[BEGIN]
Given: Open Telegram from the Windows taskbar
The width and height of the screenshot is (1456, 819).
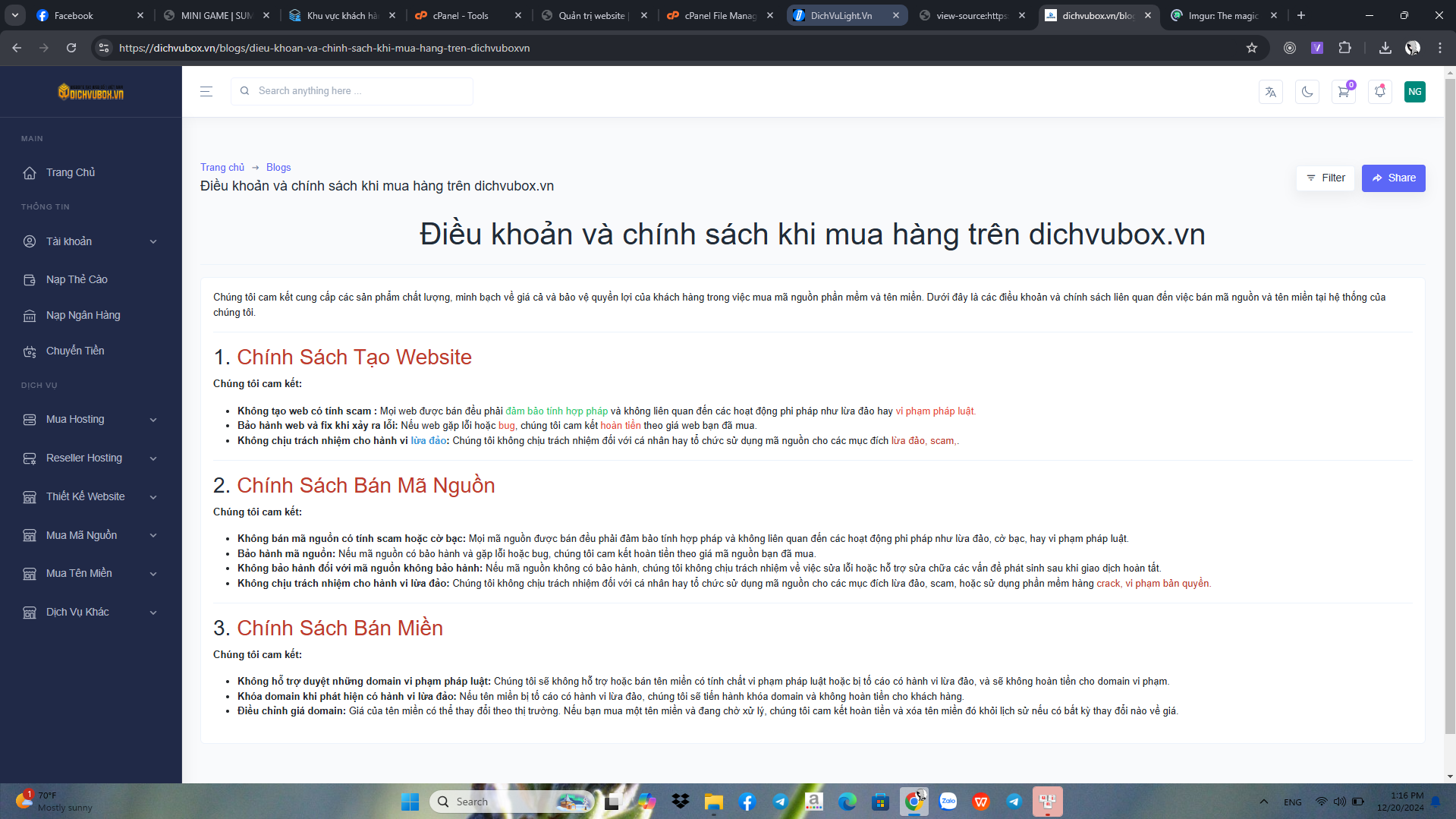Looking at the screenshot, I should coord(780,802).
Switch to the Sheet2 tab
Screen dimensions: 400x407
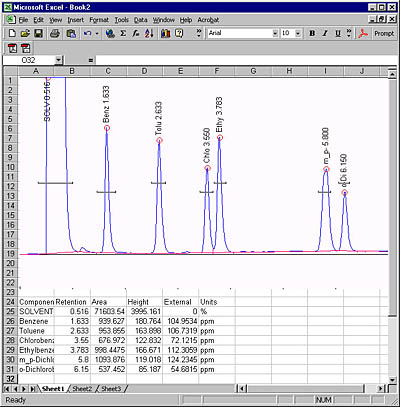[x=82, y=389]
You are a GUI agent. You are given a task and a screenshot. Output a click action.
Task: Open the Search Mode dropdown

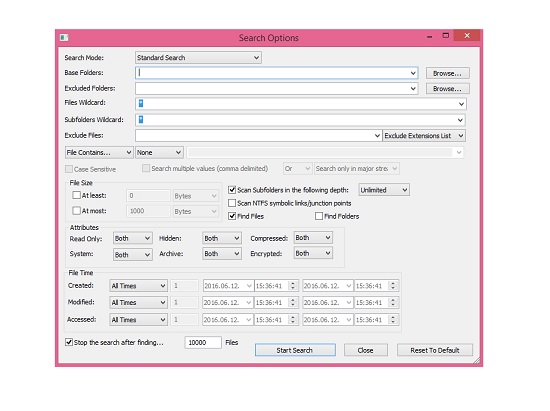pos(198,58)
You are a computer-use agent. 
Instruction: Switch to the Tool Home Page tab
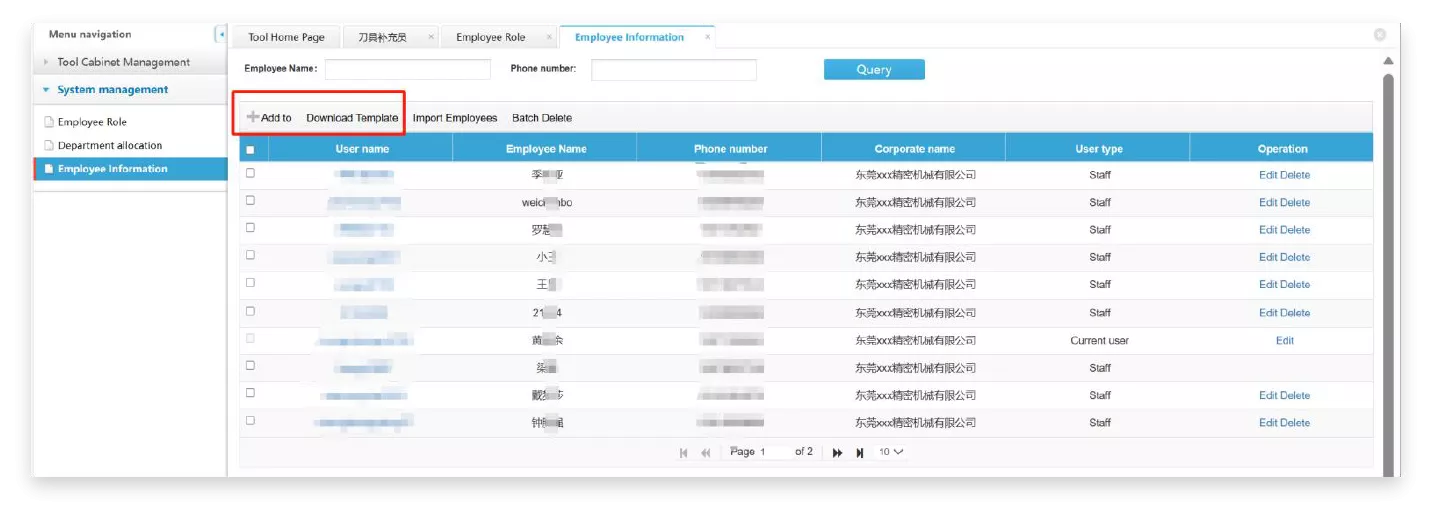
[END]
## Objective
Convert every line of the records into a JSON list of strings, one string per line, leaving out blank lines. Omit the pictures from the result.

## Complete answer
[
  "Given: Open Telegram from the Windows taskbar",
  "The width and height of the screenshot is (1456, 819).",
  "Looking at the screenshot, I should coord(780,802).",
  "Switch to the Sheet2 tab",
  "Screen dimensions: 400x407",
  "[x=82, y=389]",
  "You are a GUI agent. You are given a task and a screenshot. Output a click action.",
  "Task: Open the Search Mode dropdown",
  "pos(198,58)",
  "You are a computer-use agent. ",
  "Instruction: Switch to the Tool Home Page tab"
]